Peter Bradshaw 

Judy review – Renée Zellweger goes full rainbow in vanilla biopic

Zellweger rises to the challenge superbly in a standard-issue heartwarmer, premiering in Telluride, that sugarcoats the sadness
  
  

Renée Zellweger stars in Judy (2019).
Would-be showstopper … Renée Zellweger as Judy Garland. Photograph: Pathe UK

For Judy Garland fans, the final station of the cross in the ordeal of her last years was a five-week booking at the Talk of the Town nightclub in London in 1969, which she desperately needed for the money. In those famous and often chaotic concerts she appeared frail, unwell, tipsy or bleary-eyed: mannerisms that she had long since semi-consciously incorporated into her live act. But they were real at some level. Also real were the many flashes of the old magic; emotional arias made more glorious for having been wrenched from her battered heart. This movie is about that troubled period: a defiant last stand in full view of her passionately supportive fans. It was Judy’s emotional Alamo in the face of parasitic husbands, spiteful press and misogynist showbiz overlords – beginning with studio chief Louis B Mayer, who ruined her childhood on the yellow brick road to stardom.

Judy is adapted by screenwriter Tom Edge from Peter Quilter’s stage play End of the Rainbow, and is directed by Rupert Goold; Renée Zellweger gives us a heartfelt, studied portrayal of Garland. Her performance and the film itself are forthright and un-camp, though careful to acknowledge the importance of Garland’s gay fanbase by adroitly creating two fictional gay superfans. It is clearly influenced by Garland’s own self-mythologising movie about her British period, I Could Go on Singing (1963), about the gutsy yet vulnerable singing star doing shows at the London Palladium.

But this is really a standard-issue biopic heartwarmer about a Hollywood star in decline and in Blighty: a bit like the recent Stan & Ollie, about Laurel and Hardy’s final British tours. We get the usual sobering biographical grace notes over the final credits, although not the traditional black-and-white photos of the real-life people, perhaps because Judy Garland is just too well known. The film sugarcoats Garland’s physical deterioration, her addictions, her wretchedness and her mortality. However, paradoxically, it’s the most relaxed and personal performance we have seen from Zellweger in a while.

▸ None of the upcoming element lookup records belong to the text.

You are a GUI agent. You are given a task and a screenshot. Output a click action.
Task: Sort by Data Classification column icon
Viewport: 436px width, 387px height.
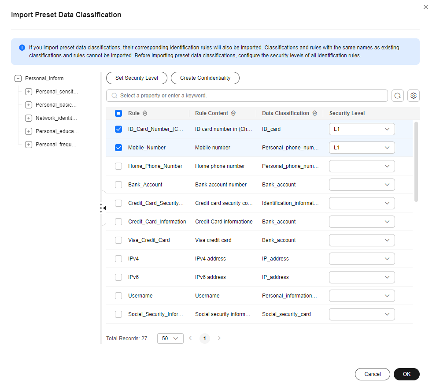(x=314, y=113)
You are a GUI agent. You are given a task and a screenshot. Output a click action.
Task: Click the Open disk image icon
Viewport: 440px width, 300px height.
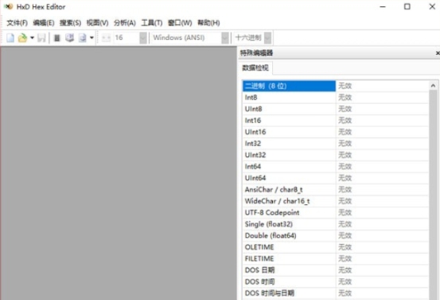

She plays a resilient Judy who has taken all that life has to throw at her and (to borrow a line used in the recent Elton John film Rocketman) she is still … well, sometimes she’s not standing, sometimes she’s actually falling over on stage. But she’s still battling on many fronts, mostly financial, living in California, divorced from her third husband, Sid Luft (Rufus Sewell), and in an acrimonious dispute with him about the children. There’s no money coming in and when the London residency is mooted, she jumps at the chance of solid earnings and a restorative blast of adoration from British admirers. But there’s no chance of taking the children with her, and so she manages loneliness with booze and pills (the film doesn’t do justice to the scale of her drug dependency). She is uneasy with her Brit promoter Bernard Delfont (Michael Gambon), but has support from exasperated assistant Rosalyn Wilder (Jessie Buckley). So the London gigs commence, interspersed with flashbacks to her unhappy childhood on the Oz set, with Darci Shaw as the young Judy. In the present day, there’s a new chance of romance with a handsome cocktail waiter called Mickey Deans (Finn Wittrock). You don’t have to be a Garlandologist to figure out if that is going to end well.

Zellweger rises resolutely to the challenge of playing Judy on stage and off: her eyes crinkle in tandem with a tremulous pout when her feelings are hurt, and sometimes when they are the opposite of hurt, although she is perhaps less convincing with the wide-eyed Garland gaze. Her walk and stance cleverly convey the sense of someone who is only in her 40s but feels older, but is rejuvenated by the electric thrill of being on stage. Yet the movie missed a trick in the way it depicted the difficult relationship with her daughter Liza Minnelli (played here by Gemma-Leah Devereux): there is one low-key meeting between them at a party in which Judy undermines Liza’s confidence, but it is underpowered. Liza herself deserves almost as much mythologising and turbocharged drama as Judy, and a mother-daughter encounter between these icons should really be a showstopper.

There was only ever really one way and one tune to end this film, and it duly arrives along with an interesting and realistic touch about the necessity of not expecting miracles. Zellweger gives us a tribute to Judy Garland’s flair and to that ethos of the show needing to go on being both a burden and driving force. Yet Garland’s terrible sadness is mostly invisible.